Nach der Veröffentlichung der Briefe versuchten Forscher, Spuren von Lieserls Geburt oder Adoption in der Stadt zu finden, in der sie zur Welt gekommen war, aber da befand sich Jugoslawien bereits mitten im Bürgerkrieg. Alle noch vorhandenen Unterlagen waren vernichtet.
Danksagung
Dieses Buch wurde mit der großzügigen Unterstützung durch eine Spende aus dem Kathleen Blundell Trust, zugewiesen durch die Society of Authors in London, fertiggestellt. Dafür danke ich. Zuerst erfuhr ich von Lieserls Existenz durch The Private Lives of Albert Einstein von Roger Highfield und Paul Carter, erschienen bei Faber & Faber 1993. Die Briefe, in denen Hinweise auf ihre Existenz enthalten sind, werden in diesem Buch ausgiebig zitiert, und auch in dem Katalog, der zu dem Verkauf der Briefe bei Christie’s als Teil des Erbes von Mileva Einstein-Marie im November 1996 erschien.
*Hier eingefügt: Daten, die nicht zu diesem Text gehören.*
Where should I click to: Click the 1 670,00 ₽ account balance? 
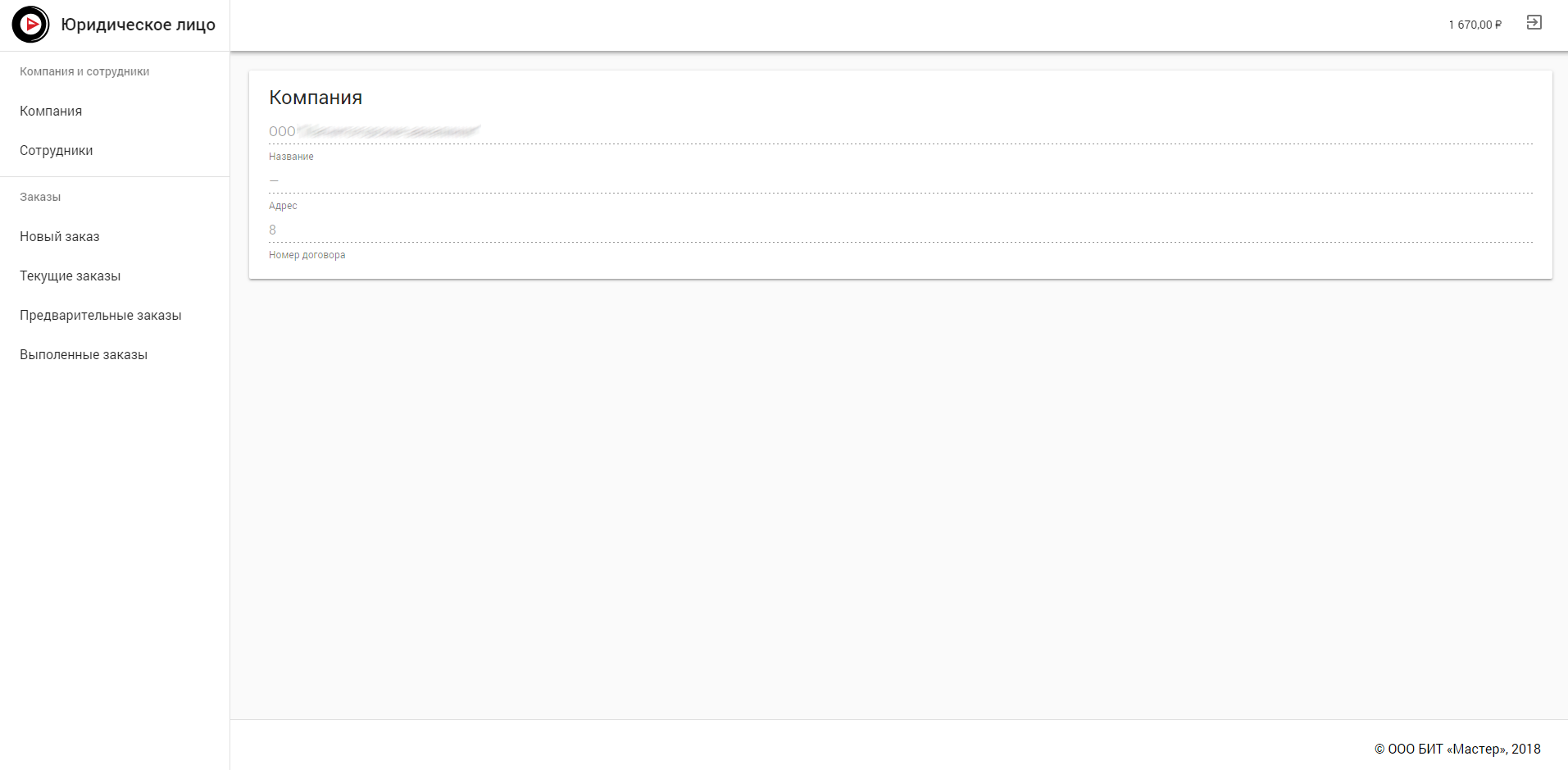1475,25
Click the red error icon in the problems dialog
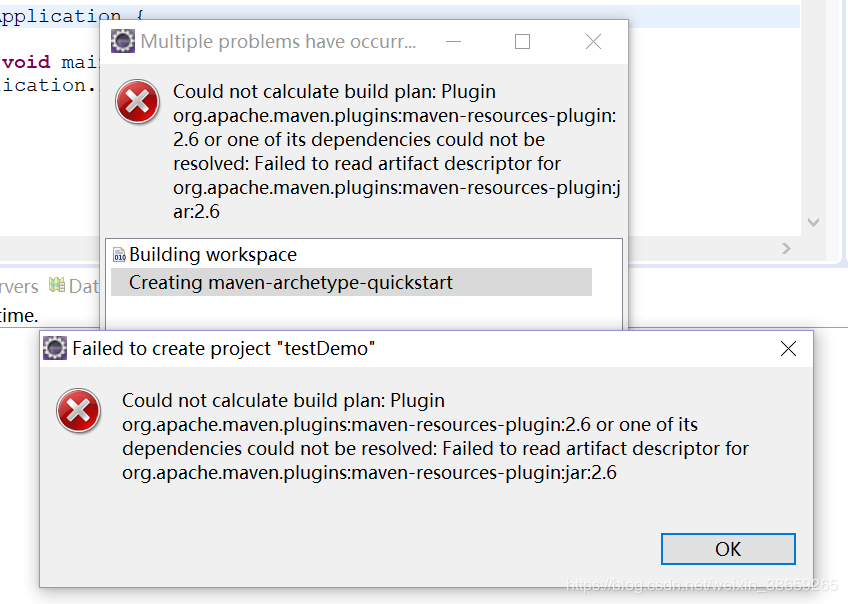848x604 pixels. (x=137, y=102)
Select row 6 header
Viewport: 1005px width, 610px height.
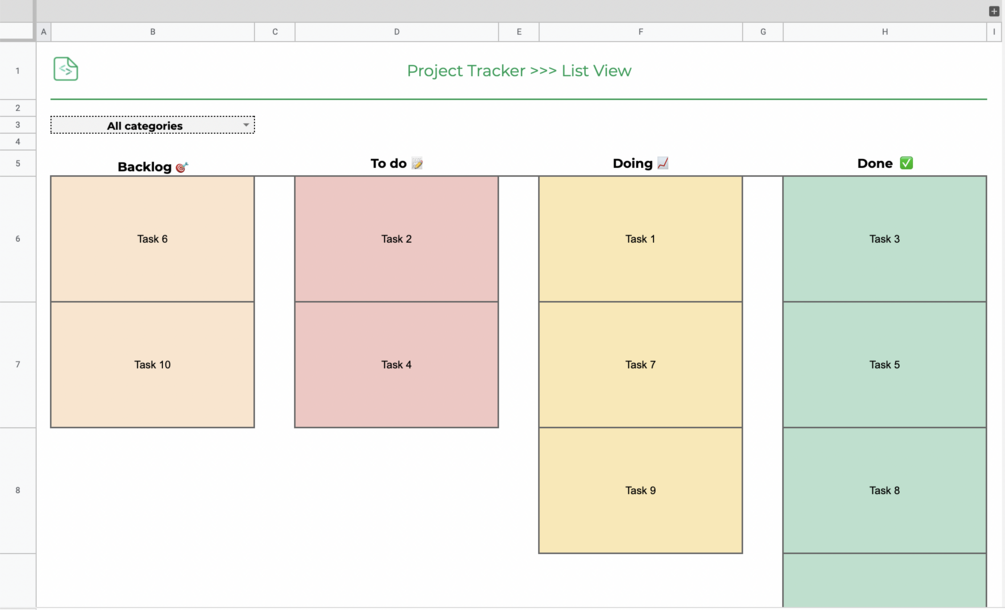click(17, 239)
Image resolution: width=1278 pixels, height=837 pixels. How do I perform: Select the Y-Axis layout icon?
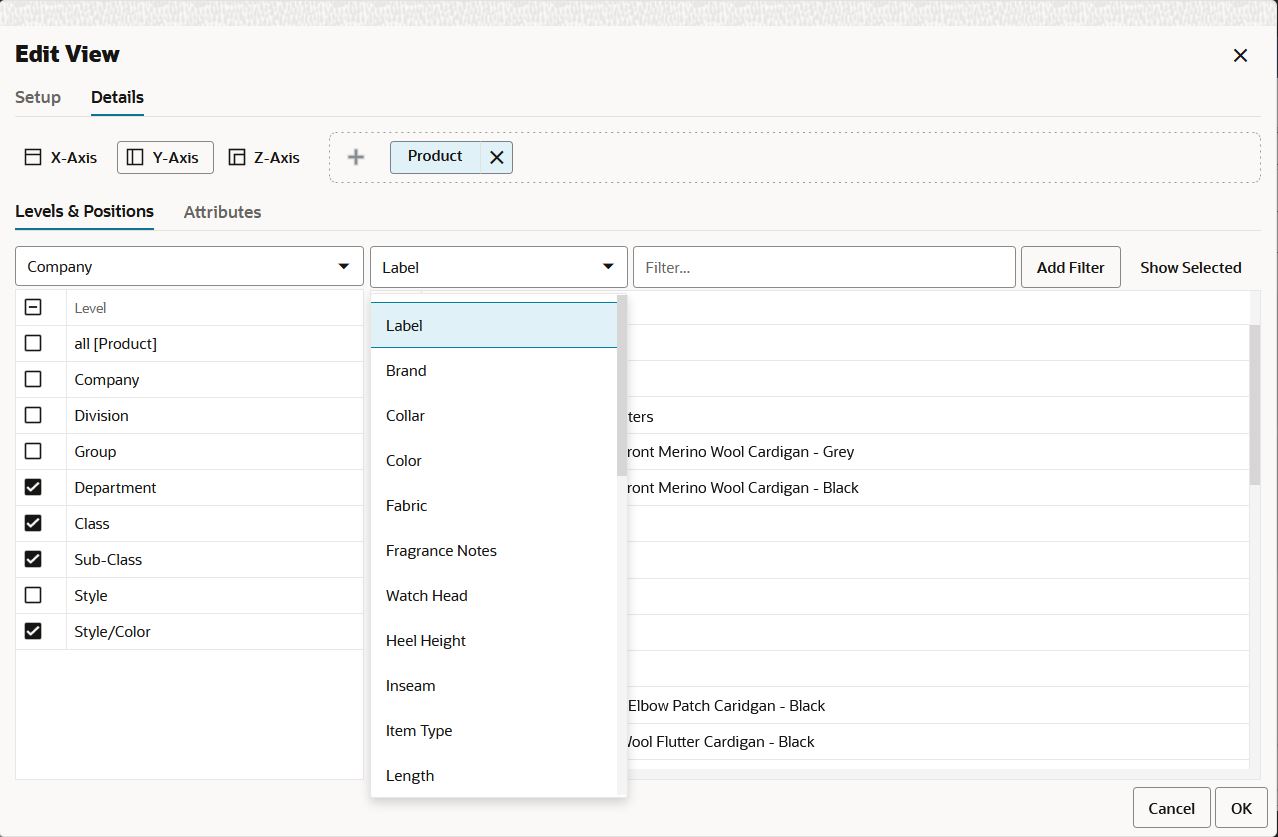[135, 157]
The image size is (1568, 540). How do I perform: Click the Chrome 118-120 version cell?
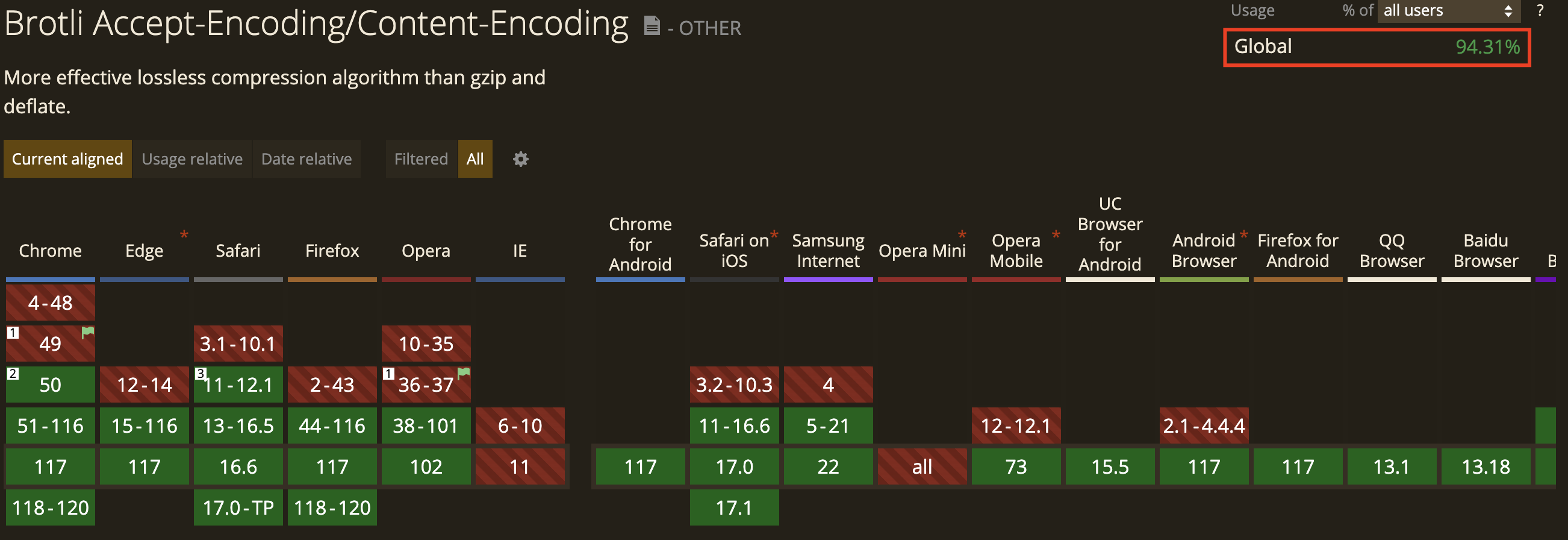pyautogui.click(x=51, y=507)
Ein sehr nützliches Buch hinsichtlich des Wissens über Licht, Schwerkraft und das Universum vor dem zwanzigsten Jahrhundert ist Schrödinger’s Kittens and the Search for Reality von John Gribbin, erschienen bei Weidenfeld and Nicholson 1995. Die Information über die Safes, die beim Manhattan-Projekt verwendet wurden, stammt aus einem Essay mit dem Titel »Los Alamos from Below« in Surely You’re Joking, Mr. Feynman von Richard Feynman, erschienen bei Norton, New York, 1985. Die deutschen Sätze stammen von Peter Fox. Das Buch selbst ist für meine Mutter und meinen Vater.